Wednesday, January 21, 2009

Air and Simple Gifts...



I don't generally write about politics on my blog. I feel that people's political choices are their own and if made in good conscious with the best intentions, should be respected. But I think that the inauguration, despite political encampments or dividing lines, was truly a spectacular event filled with hope. It's hard for me to remember any other moment where I felt so acutely patriotic or proud to be an American. One of the highlights of the event, I think, was the performance of John William's composition, Air and Simple Gifts, by Itzhak Pearlman and Yo-Yo Ma.

2 comments:

Anonymous said...

I'm 50 now, and know better than to believe the promises of politicians.
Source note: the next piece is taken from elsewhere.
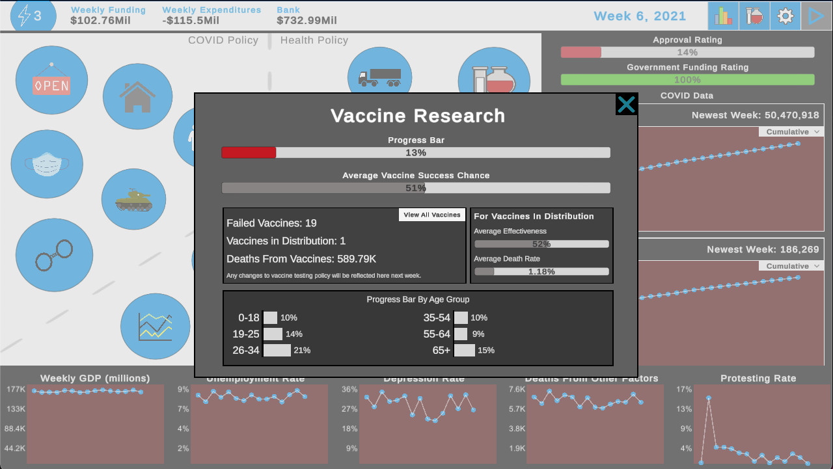The width and height of the screenshot is (833, 469).
Task: Open the bar chart statistics icon
Action: coord(723,16)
I've been warned, and I believe, that we are headed for some of the hardest times in the history of this country. Political speeches seem to do little, any more, but cause bile to rise up into my throat and tickle a dull remembrance of rage against the two-party system's mockery of democracy and systematic robbery of the poor and middle-class. That all said, I was so surpised to find myself, like you, feeling hope well up from some unmapped place in my heart during the inauguration. Something has me believing in the scarcest possibility that our new President just might lead with vision and creativity, and that Americans just might have the germ of goodness still hiding within a thickened, scarred and faded hull...and that such a gardner just might nurture a widespread germination and those first, tender sproutings of hope and change. I spent the day watching, weeping, and muttering an agnostic's equivalent of a series of prayers. It's lovely to read that I wasn't the only one. But I wasn't sure many people felt the power of the performance of John Williams' composition, or understood its musical references and the reputations and talents of the assembled performers. It seemed oddly out of place among the more populist ceremonies, but certainly added to the persistent thrill my heart experienced as the day's ceremonies unfolded.

Andrew Thornton said...

I know how you feel. It seems like another life, but I used to be much more politically active. I worked on writing up clauses and amendments for 501(3)(c) organizations' PACs and I was there in Florida during the 2000 election and fought and struggled for an election, that in my opinion, was stolen. (And despite what anyone may think, we saw with our eyes BAGS of election ballots that were tossed into ditches - all uncounted.) Anyway, I think that what I walked away with from that was a sense of being tired and burnt out. Before that, I felt righteous and felt vigorous in my doings. I thought I could change the world... but was proven wrong over and over as far as politics were concerned. So, eventually I stopped believing... I became disenchanted with it all. And whether I was on the winning side or the losing side, I felt hollowed out. If we won, it was just a bunch of patting on the back... usually for something that would vanish and disappear, for some eventual broken promise. If we lost, it was a bunch of commisserating over how "they" were wrong. The "them" and "us" and "they" made me tired and fed up even more.

It's strange now, because it seems like for the first time, a leader has united us individually. Hope is such a personal thing. We each have our own desires and wishes. It has been one of the first times, where people from left and right have looked at what's really important and found a chance at having a middle ground - a ground where everyone can walk together.

I'm hopeful again and that says a lot.